▶ _Blocco di testo_:
============

La combinazione di temperature estreme e scarsità d’acqua può diventare letale. “L’acqua è il veicolo principale per il trasporto di nutrienti alle radici e per il funzionamento dei microrganismi del suolo”, precisa la ricercatrice. “Senza acqua, le radici riducono la loro crescita, le foglie ingialliscono precocemente, la pianta nel suo complesso rallenta lo sviluppo”. Questo porta a una diminuzione sia della quantità che della qualità del raccolto. Inoltre, il caldo modifica gli equilibri ecologici, favorendo la diffusione di nuovi parassiti e patogeni, spesso privi di antagonisti naturali, con effetti devastanti sulle colture. “Per contrastare lo stress, le piante attivano meccanismi di difesa naturali, come la produzione di fitormoni e antiossidanti. Ma da sola questa strategia non basta. Per questo motivo, la ricerca scientifica sta cercando soluzioni a medio e lungo termine”, continua Bretzel. “Una via promettente è la selezione genetica di varietà più resistenti, anche attingendo al patrimonio genetico delle ‘wild relative’, le parenti selvatiche delle piante coltivate. Si stanno anche studiando trattamenti condizionanti su semi e foglie, che possano preparare le piante a tollerare meglio gli stress ambientali”.
A livello agronomico ci sono alcune tecniche per mitigare gli effetti: la pacciamatura, per proteggere il suolo ed evitarne l’eccessivo riscaldamento e l’evaporazione; ombreggianti per evitare i danni diretti su foglie e frutti; il cover cropping, che consiste nel coltivare specie erbacee tra i filari per migliorare l’infiltrazione dell’acqua e ridurre l’erosione del terreno; l’irrigazione, da utilizzare però con attenzione per evitare lo spreco di una risorsa sempre più scarsa qual è l’acqua.
Tra le misure più importanti c’è però la tutela della fertilità del suolo. Un terreno ricco di sostanza organica è più resistente all’erosione, trattiene meglio l’acqua e garantisce un habitat sano per i microrganismi essenziali alla nutrizione delle piante. “Proprio in questa direzione si concentrano alcune delle ricerche portate avanti dal Cnr-Iret nelle sedi di Pisa e Firenze”, prosegue l’esperta. “Al Cnr-Iret studiamo l’effetto della materia organica e dell’inoculo microbico sulla qualità del suolo e sulla resa di colture tipiche italiane come la vite e le piante aromatiche. I risultati finora ottenuti sono incoraggianti: migliori disponibilità di nutrienti, aumento della resa e perfino miglioramenti nella qualità organolettica dei prodotti”.
Il riscaldamento globale sta anche modificando il panorama agricolo italiano. In alcune aree del Paese si stanno sperimentando colture fino a pochi anni fa considerate incompatibili con il clima locale. “In Sicilia, ad esempio, si coltivano sempre più frequentemente avocado e mango, mentre nel Nord Italia si registra un interesse crescente per specie più resistenti alla siccità come il sorgo. Al contrario, colture tradizionali come il mais o il pomodoro iniziano a mostrare segni di sofferenza in zone un tempo favorevoli, spingendo gli agricoltori a rivedere le pratiche colturali”, conclude Bretzel.
È un processo graduale, ma rivela quanto l’agricoltura stia già cambiando per adattarsi a un clima che non è più quello di una volta.

============

▶ _Dati forniti_:

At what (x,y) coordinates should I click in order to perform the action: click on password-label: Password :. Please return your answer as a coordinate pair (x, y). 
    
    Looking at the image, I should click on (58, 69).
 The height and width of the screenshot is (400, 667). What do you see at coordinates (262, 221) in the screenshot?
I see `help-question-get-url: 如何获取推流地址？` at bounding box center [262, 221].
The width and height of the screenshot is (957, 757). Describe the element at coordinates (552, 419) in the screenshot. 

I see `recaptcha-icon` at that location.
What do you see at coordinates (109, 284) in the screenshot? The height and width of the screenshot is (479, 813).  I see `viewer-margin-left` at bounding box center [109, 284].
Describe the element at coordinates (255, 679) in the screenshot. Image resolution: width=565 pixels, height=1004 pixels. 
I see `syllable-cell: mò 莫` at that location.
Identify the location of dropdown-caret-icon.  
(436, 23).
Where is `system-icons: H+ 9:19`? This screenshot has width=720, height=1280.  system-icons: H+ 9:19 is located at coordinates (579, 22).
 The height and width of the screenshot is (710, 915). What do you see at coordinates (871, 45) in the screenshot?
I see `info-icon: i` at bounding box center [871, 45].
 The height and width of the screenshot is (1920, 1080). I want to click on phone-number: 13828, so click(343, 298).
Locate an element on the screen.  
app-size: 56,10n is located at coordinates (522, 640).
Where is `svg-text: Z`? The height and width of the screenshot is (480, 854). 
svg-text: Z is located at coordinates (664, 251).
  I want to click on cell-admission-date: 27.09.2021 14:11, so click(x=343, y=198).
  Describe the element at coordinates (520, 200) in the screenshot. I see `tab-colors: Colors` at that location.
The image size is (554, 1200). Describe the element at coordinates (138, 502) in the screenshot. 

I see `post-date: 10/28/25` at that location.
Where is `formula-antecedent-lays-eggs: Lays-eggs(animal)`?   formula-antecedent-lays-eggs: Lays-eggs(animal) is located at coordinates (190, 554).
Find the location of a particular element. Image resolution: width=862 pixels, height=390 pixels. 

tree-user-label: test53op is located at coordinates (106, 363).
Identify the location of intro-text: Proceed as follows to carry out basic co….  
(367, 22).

============

▶ _Serie di esercizi_:
1) Traduca in inglese la seguente frase del testo sull'agricoltura e il clima: "Questo porta a una diminuzione sia della quantità che della qualità del raccolto."
2) Trascriva dal testo sull'agricoltura e il clima il passo che inizia con le parole "Il riscaldamento globale" e termina con "di una volta.".

▶ _Soluzioni per esercizio_:
1) This leads to a decrease in both the quantity and the quality of the harvest.

2)
Il riscaldamento globale sta anche modificando il panorama agricolo italiano. In alcune aree del Paese si stanno sperimentando colture fino a pochi anni fa considerate incompatibili con il clima locale. “In Sicilia, ad esempio, si coltivano sempre più frequentemente avocado e mango, mentre nel Nord Italia si registra un interesse crescente per specie più resistenti alla siccità come il sorgo. Al contrario, colture tradizionali come il mais o il pomodoro iniziano a mostrare segni di sofferenza in zone un tempo favorevoli, spingendo gli agricoltori a rivedere le pratiche colturali”, conclude Bretzel.
È un processo graduale, ma rivela quanto l’agricoltura stia già cambiando per adattarsi a un clima che non è più quello di una volta.